FlowDesign: Improved design of antibody CDRs through flow matching and better prior distributions.

Abstract

Designing antibodies with desired binding specificity and affinity is essential for pharmaceutical research. While diffusion-based models have advanced the co-design of the complementarity-determining region (CDR) sequences and structures, challenges remain, including non-informative priors, incompatibility with discrete amino acid types, and impractical computational costs in large-scale sampling. To address these, we propose FlowDesign, a sequence-structure co-design approach via flow matching, offering (1) flexible prior selection, (2) direct matching of discrete distributions, and (3) enhanced efficiency for large-scale sampling. By leveraging various priors, data-driven structural models proved the most informative. FlowDesign outperformed baselines in amino acid recovery (AAR), root-mean-square deviation (RMSD), and Rosetta energy.

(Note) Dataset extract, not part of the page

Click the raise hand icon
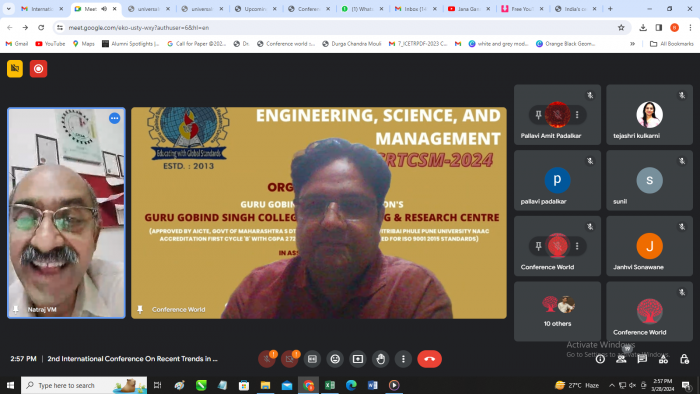700x394 pixels. pos(380,359)
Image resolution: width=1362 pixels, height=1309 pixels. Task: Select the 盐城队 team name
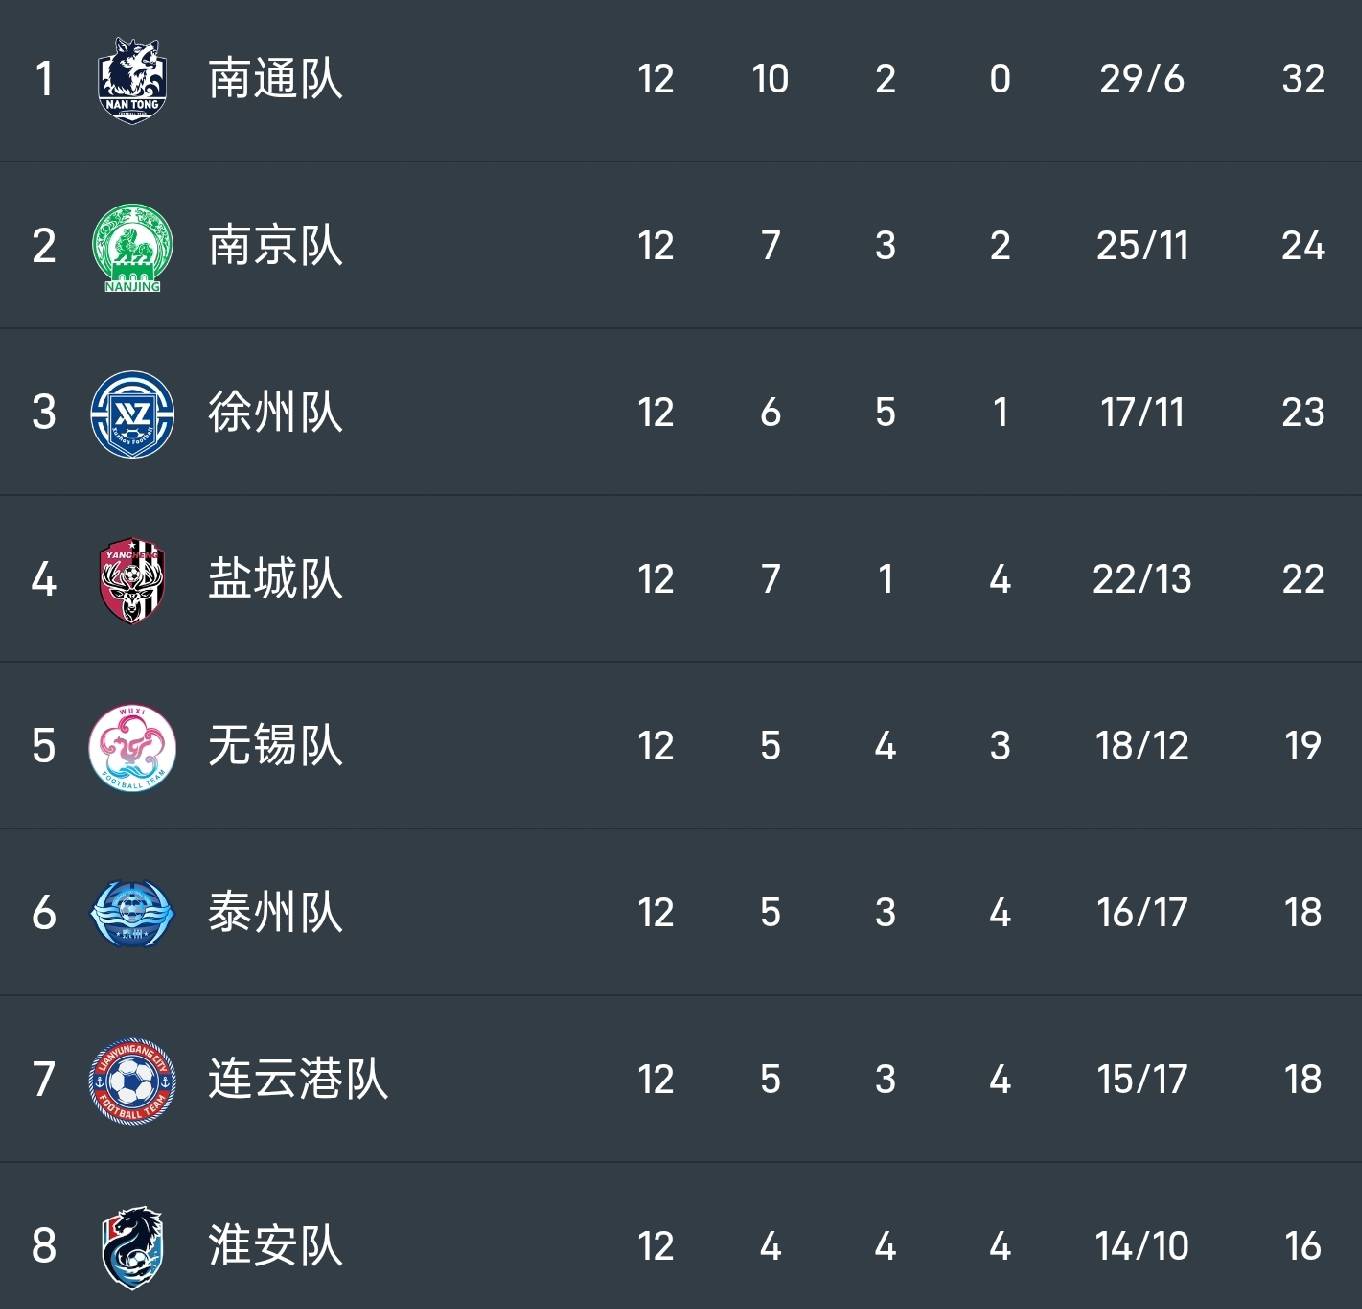(275, 579)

We also applied FlowDesign to design antibodies targeting the HIV-1 receptor CD4. FlowDesign yielded antibodies with improved binding affinity and neutralizing potency compared with the antibody ibalizumab across multiple HIV mutants, validated by biolayer interferometry (BLI) and pseudovirus neutralization. This highlights FlowDesign's potential in antibody and protein design. A record of this paper's transparent peer review process is included in the supplemental information.